4- Karanlık bir Batman:




Şu noktada hepimiz hemfikirizdir diye tahmin ediyorum. Batman, karanlık bir karakterdir. Zaten Kara Şövalye'nin en iyi hikayeleri karanlıktır. Ne zaman bunu değiştirmeye kalktılarsa bilhassa beyazperdede o maceralar tökezledi. En basitinden Joel Schumacher'in Batman & Robin'i yaparken Bruce Wayne'i "Annesiyle babası sekiz yaşındayken öldürülmüş 36 yaşında bir arkadaşımız olsa ve hala bu acıyla ortalıkta dolaşıp sızlansaydı ne yapardık? Sanırım ona ‘Hadi, kabullen artık ve yaşamına devam et’ derdik" şeklinde tasvir edip karakteri maskeli bir playboy'a çevirdiğini unutmak mümkün değil. Batman'i Batman yapan şeyin karanlık ve korkunç ögeler olduğu ortada. Bunu daha fazla kurcalamanın da bir anlamı yok bence. Ancak DC Films'de bitirici kararları alan kimselerin Batman v Superman'e yapılan olumsuz eleştirilerden sadece "çok karanlık" kısmını dikkate alması beni endişelendiriyor. Filmin en başarılı yanlarından bir tanesi The Dark Knight Rises'ın Bruce Wayne formülünü daha uç seviyeye taşıyarak oldukça depresif bir karakterizasyon ortaya koymasıydı. Bundan böyle Batman'in tonunun bir tık da olsa açılacağı kesin gibi. Justice League'te Ben Affleck'in sorumlu yapımcı olduğunu biliyoruz. O filmle ne tarz bir Batman izleyeceğimiz daha net anlaşılabilir.

» **İstenen iş A**: Batman metnindeki "Şu noktada hepimiz hemfikirizdir" diye başlayan paragrafı madde listesine çevirin. Paragrafın ana bilgileri korunmalı.
» **İstenen iş B**:
Batman metnine göre aşağıdaki soruları yanıtlayın:
(i) Batman & Robin'i kim yaptı?
(ii) Batman v Superman, hangi filmin Bruce Wayne formülünü daha uç seviyeye taşıdı?
(iii) Ben Affleck, Justice League'te hangi görevi üstleniyor?

» **Veri kayıtları**:
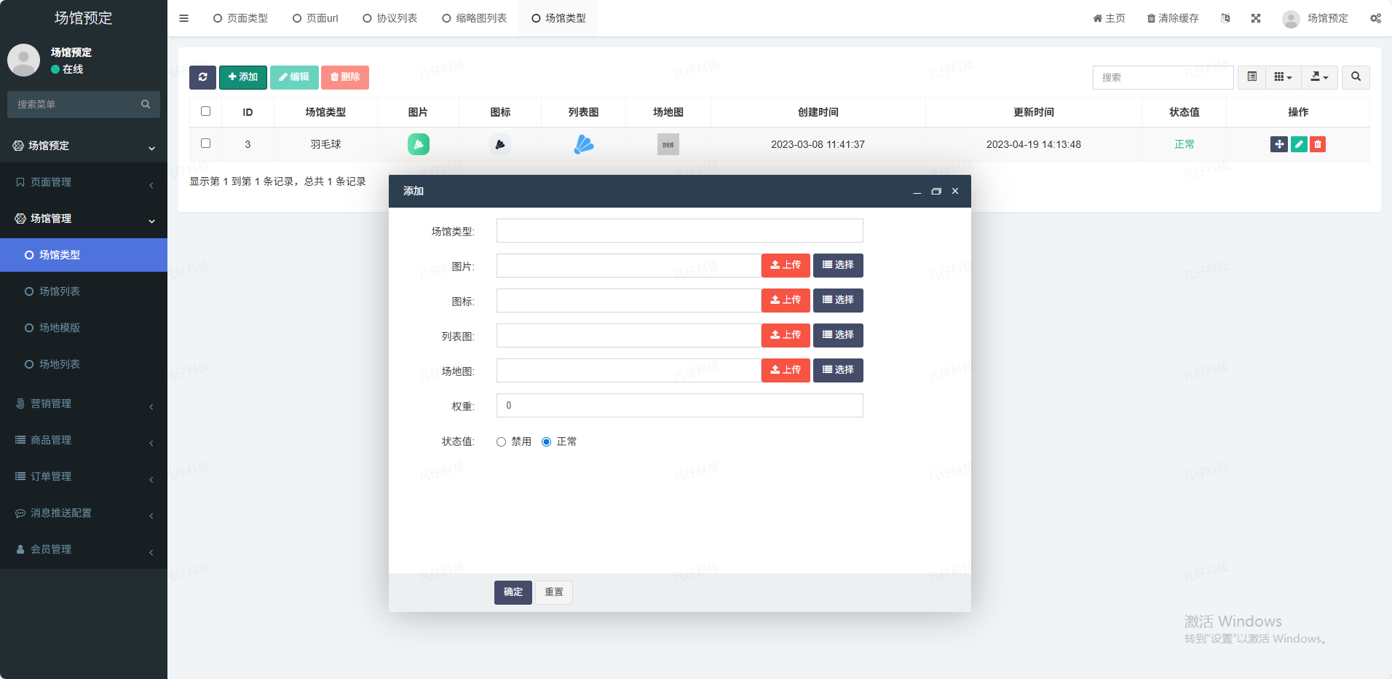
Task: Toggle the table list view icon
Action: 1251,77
==
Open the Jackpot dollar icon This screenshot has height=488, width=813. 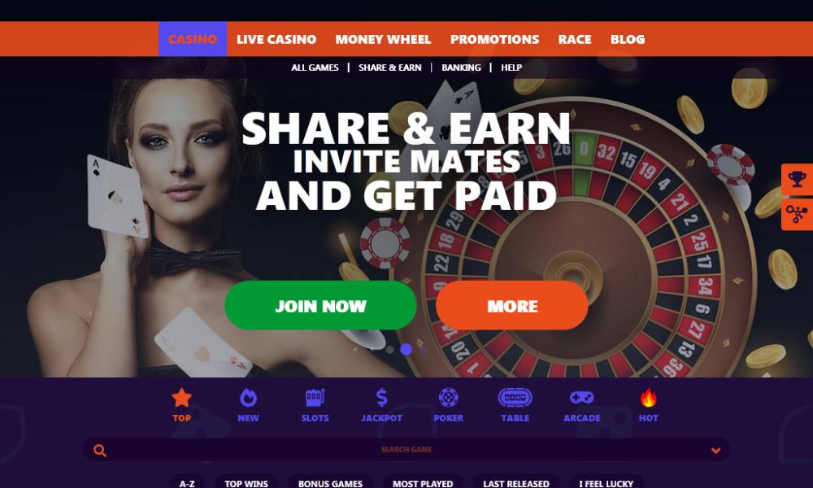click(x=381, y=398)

» **Doğru yanıt A**:
- Batman karanlık bir karakterdir ve en iyi hikayeleri de karanlıktır.
- Bu ton değiştirilmeye çalışıldığında, özellikle beyazperdede, maceralar tökezledi. Örneğin Joel Schumacher, Batman & Robin'de karakteri maskeli bir playboy'a çevirdi.
- Yazar, DC Films'te karar verenlerin Batman v Superman'e yöneltilen eleştirilerden yalnızca "çok karanlık" kısmını dikkate almasından endişe duyuyor.
- Filmin başarılı yanlarından biri, The Dark Knight Rises'ın Bruce Wayne formülünü daha uç seviyeye taşıyan depresif karakterizasyondu.
- Batman'in tonunun biraz açılacağı kesin görünüyor. Ben Affleck'in sorumlu yapımcı olduğu Justice League, nasıl bir Batman izleneceğini daha net gösterecek.

» **Doğru yanıt B**:
(i) Joel Schumacher
(ii) The Dark Knight Rises
(iii) Sorumlu yapımcı